Sighing, Duke decided not to kill anyone today.  “Rise and report” 

“A group of twenty are coming from the Northwest, Sir.  Should I…..” 

Duke had his telescope to his eye and turning in that direction before the man could finish.  Sure enough, a small group plodded through the dunes.  They weren’t close enough yet for him to recognize who was among them, and many of them were hooded. 

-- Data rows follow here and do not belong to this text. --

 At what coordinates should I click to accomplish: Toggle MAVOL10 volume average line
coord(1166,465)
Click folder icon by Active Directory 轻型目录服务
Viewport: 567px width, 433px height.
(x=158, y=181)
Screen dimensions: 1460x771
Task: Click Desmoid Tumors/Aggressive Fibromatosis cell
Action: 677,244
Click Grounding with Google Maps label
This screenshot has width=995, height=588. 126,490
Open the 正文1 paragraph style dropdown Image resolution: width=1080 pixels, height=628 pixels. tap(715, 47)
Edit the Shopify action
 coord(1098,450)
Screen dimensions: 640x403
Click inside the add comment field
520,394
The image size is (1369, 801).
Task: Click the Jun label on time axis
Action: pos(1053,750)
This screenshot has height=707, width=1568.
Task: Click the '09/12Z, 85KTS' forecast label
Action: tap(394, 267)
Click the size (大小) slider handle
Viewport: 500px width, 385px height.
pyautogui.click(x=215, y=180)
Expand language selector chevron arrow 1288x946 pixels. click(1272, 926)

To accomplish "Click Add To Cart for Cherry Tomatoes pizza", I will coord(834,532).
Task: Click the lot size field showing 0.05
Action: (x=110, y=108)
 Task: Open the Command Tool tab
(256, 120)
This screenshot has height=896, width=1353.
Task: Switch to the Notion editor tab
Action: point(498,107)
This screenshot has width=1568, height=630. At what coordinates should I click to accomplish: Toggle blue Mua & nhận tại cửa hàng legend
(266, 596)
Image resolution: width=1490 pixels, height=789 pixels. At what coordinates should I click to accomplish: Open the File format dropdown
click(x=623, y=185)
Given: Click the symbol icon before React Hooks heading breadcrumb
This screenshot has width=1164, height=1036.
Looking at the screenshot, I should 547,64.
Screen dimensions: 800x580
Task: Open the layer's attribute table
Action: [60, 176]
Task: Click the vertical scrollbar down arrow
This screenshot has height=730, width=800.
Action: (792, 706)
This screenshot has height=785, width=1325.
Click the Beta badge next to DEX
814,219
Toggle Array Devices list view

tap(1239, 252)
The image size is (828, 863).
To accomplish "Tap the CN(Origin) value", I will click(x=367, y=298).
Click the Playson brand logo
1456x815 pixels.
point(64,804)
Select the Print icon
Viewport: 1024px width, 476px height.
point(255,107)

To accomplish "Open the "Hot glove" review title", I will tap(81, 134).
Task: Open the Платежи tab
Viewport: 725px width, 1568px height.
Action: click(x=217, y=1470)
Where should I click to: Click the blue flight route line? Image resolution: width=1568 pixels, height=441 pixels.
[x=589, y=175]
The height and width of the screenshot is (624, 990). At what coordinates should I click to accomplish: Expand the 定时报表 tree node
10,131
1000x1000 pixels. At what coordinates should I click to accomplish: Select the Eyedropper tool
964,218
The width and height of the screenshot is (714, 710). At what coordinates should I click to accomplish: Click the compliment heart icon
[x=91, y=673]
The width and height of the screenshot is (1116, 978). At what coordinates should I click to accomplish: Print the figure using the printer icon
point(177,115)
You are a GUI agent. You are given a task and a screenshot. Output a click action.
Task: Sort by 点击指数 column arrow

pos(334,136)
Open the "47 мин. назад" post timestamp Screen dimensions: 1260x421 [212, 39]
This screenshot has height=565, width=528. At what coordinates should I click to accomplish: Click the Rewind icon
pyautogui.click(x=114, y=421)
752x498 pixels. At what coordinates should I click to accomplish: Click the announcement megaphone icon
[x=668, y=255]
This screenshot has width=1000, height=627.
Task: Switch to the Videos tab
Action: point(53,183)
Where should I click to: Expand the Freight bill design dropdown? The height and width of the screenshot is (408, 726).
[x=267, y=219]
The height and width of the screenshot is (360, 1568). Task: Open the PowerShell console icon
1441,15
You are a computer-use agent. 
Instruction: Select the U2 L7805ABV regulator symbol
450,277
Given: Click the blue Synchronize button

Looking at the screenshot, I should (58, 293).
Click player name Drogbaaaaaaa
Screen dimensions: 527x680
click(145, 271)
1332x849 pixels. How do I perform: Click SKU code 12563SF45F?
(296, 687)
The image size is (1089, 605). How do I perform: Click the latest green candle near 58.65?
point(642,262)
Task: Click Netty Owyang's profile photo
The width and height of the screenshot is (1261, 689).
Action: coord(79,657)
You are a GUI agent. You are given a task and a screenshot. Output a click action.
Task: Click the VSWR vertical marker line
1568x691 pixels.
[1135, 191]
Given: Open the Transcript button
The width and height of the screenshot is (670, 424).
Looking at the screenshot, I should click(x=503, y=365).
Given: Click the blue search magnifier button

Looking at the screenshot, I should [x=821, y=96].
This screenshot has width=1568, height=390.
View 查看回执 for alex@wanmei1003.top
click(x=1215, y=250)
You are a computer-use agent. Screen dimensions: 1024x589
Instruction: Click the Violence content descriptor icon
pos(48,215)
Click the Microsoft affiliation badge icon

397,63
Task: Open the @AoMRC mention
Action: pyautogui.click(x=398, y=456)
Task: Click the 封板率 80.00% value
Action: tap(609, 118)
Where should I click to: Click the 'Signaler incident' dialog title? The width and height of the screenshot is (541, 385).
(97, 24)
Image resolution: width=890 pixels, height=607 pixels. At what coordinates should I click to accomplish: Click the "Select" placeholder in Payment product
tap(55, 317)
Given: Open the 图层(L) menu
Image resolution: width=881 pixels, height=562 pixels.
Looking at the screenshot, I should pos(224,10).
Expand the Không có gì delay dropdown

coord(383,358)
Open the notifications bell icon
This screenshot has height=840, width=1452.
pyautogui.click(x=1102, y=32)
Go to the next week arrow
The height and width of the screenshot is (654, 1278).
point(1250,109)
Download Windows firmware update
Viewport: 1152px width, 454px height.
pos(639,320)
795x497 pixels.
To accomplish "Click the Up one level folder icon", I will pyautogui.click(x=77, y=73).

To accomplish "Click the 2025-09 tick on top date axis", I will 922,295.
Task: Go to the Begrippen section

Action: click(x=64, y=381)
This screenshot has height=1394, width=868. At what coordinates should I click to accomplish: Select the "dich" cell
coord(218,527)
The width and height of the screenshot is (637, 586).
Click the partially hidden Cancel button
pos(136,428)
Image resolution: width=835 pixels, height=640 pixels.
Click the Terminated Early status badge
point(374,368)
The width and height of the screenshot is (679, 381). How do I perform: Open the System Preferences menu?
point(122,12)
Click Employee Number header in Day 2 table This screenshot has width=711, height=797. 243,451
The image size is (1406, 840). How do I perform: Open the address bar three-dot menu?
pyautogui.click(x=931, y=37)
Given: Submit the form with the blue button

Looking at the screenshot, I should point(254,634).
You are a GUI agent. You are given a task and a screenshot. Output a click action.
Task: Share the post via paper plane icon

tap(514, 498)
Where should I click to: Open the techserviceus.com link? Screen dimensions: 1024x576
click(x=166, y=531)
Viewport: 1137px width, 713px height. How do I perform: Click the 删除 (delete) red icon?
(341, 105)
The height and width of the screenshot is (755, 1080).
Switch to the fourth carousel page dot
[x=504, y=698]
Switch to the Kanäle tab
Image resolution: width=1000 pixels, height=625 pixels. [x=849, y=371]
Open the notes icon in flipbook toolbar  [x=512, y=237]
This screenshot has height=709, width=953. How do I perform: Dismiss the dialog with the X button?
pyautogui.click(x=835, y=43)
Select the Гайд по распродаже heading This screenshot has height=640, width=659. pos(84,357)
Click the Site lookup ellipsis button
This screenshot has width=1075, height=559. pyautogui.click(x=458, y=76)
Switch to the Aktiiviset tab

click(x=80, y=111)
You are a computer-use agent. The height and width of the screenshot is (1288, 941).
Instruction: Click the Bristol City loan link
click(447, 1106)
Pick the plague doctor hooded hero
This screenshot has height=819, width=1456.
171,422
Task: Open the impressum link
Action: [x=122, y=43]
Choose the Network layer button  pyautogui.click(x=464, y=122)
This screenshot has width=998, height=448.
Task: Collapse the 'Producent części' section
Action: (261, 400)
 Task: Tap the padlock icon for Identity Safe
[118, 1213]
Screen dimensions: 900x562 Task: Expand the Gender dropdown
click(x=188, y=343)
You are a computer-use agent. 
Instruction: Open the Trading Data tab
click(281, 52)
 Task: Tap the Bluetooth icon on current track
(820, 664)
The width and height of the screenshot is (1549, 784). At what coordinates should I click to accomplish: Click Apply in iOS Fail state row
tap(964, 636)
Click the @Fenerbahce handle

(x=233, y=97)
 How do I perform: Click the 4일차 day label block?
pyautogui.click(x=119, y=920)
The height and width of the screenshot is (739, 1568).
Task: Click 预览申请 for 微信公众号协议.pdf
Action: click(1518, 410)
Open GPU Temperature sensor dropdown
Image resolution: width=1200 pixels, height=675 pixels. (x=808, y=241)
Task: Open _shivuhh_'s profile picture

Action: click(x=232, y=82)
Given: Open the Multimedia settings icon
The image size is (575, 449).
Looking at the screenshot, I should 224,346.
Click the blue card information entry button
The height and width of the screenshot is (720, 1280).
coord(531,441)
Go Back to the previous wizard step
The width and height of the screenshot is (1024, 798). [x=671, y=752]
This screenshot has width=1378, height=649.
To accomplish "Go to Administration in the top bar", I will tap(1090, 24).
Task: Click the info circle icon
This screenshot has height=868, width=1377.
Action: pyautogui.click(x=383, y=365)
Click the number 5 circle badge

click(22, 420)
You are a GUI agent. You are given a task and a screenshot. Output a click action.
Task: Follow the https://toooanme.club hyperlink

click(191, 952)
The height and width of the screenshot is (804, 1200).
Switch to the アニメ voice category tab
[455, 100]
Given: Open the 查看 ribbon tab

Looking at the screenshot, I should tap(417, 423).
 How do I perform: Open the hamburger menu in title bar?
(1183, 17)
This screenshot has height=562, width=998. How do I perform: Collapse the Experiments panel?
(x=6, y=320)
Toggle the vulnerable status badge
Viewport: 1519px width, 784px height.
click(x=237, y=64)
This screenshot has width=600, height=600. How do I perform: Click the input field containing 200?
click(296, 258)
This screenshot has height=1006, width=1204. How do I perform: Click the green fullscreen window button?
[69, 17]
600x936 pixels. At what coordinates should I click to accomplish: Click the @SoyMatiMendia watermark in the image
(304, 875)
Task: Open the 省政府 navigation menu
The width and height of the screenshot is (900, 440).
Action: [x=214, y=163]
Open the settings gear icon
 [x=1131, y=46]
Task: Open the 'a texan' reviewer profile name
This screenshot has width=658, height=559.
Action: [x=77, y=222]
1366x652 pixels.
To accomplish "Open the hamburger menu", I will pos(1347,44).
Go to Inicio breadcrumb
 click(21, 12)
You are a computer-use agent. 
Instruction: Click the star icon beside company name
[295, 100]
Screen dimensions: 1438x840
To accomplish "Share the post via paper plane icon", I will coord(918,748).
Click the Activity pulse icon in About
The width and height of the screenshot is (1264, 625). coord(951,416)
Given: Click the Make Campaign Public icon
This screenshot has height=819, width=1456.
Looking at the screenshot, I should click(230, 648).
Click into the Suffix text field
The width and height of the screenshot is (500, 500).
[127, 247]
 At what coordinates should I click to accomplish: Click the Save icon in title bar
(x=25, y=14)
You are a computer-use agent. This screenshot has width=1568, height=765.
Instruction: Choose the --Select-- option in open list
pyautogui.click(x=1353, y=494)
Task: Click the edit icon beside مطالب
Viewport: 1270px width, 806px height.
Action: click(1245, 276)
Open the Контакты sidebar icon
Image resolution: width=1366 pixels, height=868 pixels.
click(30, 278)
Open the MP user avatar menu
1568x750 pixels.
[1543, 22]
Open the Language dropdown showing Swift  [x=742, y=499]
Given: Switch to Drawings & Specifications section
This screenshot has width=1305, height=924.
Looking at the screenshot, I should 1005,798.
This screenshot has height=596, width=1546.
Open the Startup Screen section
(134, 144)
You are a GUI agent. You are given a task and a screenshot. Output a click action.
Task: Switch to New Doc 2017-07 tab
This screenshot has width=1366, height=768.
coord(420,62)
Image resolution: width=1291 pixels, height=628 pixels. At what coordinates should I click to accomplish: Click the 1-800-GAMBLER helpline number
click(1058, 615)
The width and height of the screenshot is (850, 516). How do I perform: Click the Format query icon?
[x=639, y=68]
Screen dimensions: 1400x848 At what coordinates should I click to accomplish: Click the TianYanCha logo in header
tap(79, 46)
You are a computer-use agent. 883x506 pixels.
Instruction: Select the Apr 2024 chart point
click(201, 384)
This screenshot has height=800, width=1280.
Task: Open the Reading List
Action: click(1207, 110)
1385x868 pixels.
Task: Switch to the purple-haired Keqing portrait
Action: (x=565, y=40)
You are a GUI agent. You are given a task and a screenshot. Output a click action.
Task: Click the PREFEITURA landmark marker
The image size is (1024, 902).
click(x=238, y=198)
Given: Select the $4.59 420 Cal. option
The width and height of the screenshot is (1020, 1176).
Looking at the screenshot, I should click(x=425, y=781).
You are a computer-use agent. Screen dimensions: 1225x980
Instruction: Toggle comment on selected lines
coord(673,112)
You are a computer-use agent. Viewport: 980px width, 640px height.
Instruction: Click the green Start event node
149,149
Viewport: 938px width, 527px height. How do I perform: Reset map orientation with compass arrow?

“Yes” said Duke immediately, “Have the archers take positions.  We’ll pick them off one by one if they turn out to be…..unfriendly. 

The worker ran to obey his command.  By the time the invaders were within range, his men with their bows were poised, hidden behind turrets on his tower.  These could be Benai’s people, whether or not Benai himself had returned yet from this planet’s limbo. 

Or they could just be more of the dead from the crash who had come back and just homed in on the first sign of civilization they found.   

Or they could be…… 

He started to see features on the faces at the front of the party.  At least the first three of them were men he’d lost in that last skirmish with the brute that was heading Benai’s builders. 

Aha!  They were his own people returning. 

They wouldn’t know they were his people yet, but he’d let them know. 

He motioned for his archers to lower their arrows, but stay in their places. 

“Who’s in charge here?” called the man at the forefront of the group, coming to stop about ten paces from the tent. 

“I am” said Duke. 

The visitors all kneeled at once.  Duke didn’t react outwardly, but smiled a bit on the inside. 

“We wish to join your city” said the man, gesturing out toward the dunes, “we woke up out there and wandered until we saw you.” 

“Of course” Duke replied, “Do you have names?” 

The man looked a little sheepish.  “We don’t know Sir, but……” 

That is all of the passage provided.